Building community-minded experiences into learning is critical to help students find their path to post-academic success

Humanizing education with community


Building community-minded experiences into learning is critical to help students find their path to post-academic success

As we enter our second year of the pandemic and as most of us look forward to another semester of remote teaching, it is important to recognize that there are two paths that we can take. The well-worn path is to continue to try to replicate systems of education that have the effect of turning students into widgets and serve to alienate them from their learning. Alternatively, we can address this challenge by pivoting to more humanized forms of teaching and learning.

Like much of the planet, our students are feeling alienated, isolated, and alone. School is a part of their identity at this stage in life and that identity is centered on the communities that they create or join in college. At some institutions, these communities are firmly centered on learning. All human communities have suffered during this trying time, but perhaps none more so than our communities of learning.

We have heard time and time again that students are unwilling to endure yet another semester of online learning. Enrollments are down at the vast majority of institutions but they are down particularly at institutions that serve the most vulnerable among our students. This should not come as a great surprise.

Students need help creating positive communities of practice more than perhaps any other group. I have taught at both elite institutions and community colleges, and the critical difference separating those students lies not in intelligence, but in their exposure to good learning skills and strategies. Informal communities of practice are critical to developing these traits. At institutions with a high percentage of experienced learners, these communities can form organically. However, this is not the case everywhere. Even before the pandemic stripped us of our informal spaces, at ironically-named “community” colleges, you still had to work hard at the social aspects of learning to be effective.

It should therefore come as no surprise that community colleges are being hit hardest by enrollment declines. Courses and systems that do not replace some of the lost face-to-face community are likely to lead to failure or withdrawal among the most vulnerable. Students who fail or withdraw from their classes are unlikely to return the following semester. It’s no surprise that so many of them recognize this and are simply electing not to embark on journeys so fraught with uncertainty–and now isolated from their peers to boot.

We have become accustomed to relying on informal systems to help our students build community outside of our classroom walls. These systems are largely gone. We no longer have the casual conversations that occur around tables in our hallways or in a library study room. Community facilitators such as librarians, designers, tutors, and counselors are distant and often hard to get to. Informal learning is essentially gone from most of our campuses due to safety concerns.

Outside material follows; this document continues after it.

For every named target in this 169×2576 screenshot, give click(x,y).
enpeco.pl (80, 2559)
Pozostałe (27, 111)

Course designs that prioritize the creation of community are essential in these difficult times. This goes far beyond “icebreakers” and other kinds of light play that are often bandied about as “solutions” to get students to engage in online activities. Community has to be baked into the fiber of our class experiences. This was way overdue before the pandemic and will not disappear once life returns to “normal.”

Under these circumstances, business as usual within our classrooms is no longer feasible. Because of the design priorities of our software tools, it is far easier to replicate a classroom online than a study room. Vulnerable students are learning the ropes of what higher education means, often alone.

Mindful space design can help guide them to places where they can find others. It requires even more careful design to create similar experiences online. Expecting our students to do that is asking a lot of them. Simply “lecturing” to them in a Zoom session does little to connect them to meaningful communities of practice. Even when we held them captive in a lecture hall, we complained about them tuning out. It’s no wonder that that is their response when their tools to hide are even more effective remotely.

My classes are better now than they were before the pandemic. I focus on facilitating community during the precious synchronous time I have with my students. I make the class about them, not me, and have frank conversations with them about how they expect the class to work. While I set forth class goals, I am willing to adapt my frameworks accordingly. My priority then becomes helping them get across the intellectual and skills hurdles they will face in trying to master the content and activities designed into the class. I am also very proactive in reaching out to them on an individual level to make sure they feel they are recognized and supported within the community.

Fundamentally, I seek to put the student in the middle of their learning experience instead of making them feel like they are hanging on for dear life from a conveyor belt of information, assignments, and assessments. This feeling is a problem when we are dealing with “normal” processes at our institutions. It becomes a critical failing when students and teachers are divorced from each other by time and space.

We have at our fingertips a vast array of digital tools that can be used to facilitate communities. In my class I have curated and foregrounded a set of social tools that my students can use to create their own communities of learning. I use digital tools to bring support (like an embedded librarian) into the class.

Recently, we have seemed to be focused on all of the negatives social media has visited upon our society. However, digital tools are agnostic and can be used to facilitate positive communities where people help each other, not hurt each other. Education should provide a pathway to a positive future for our students. We just have to design it, and the technologies and systems we use to implement it, with the human firmly in mind.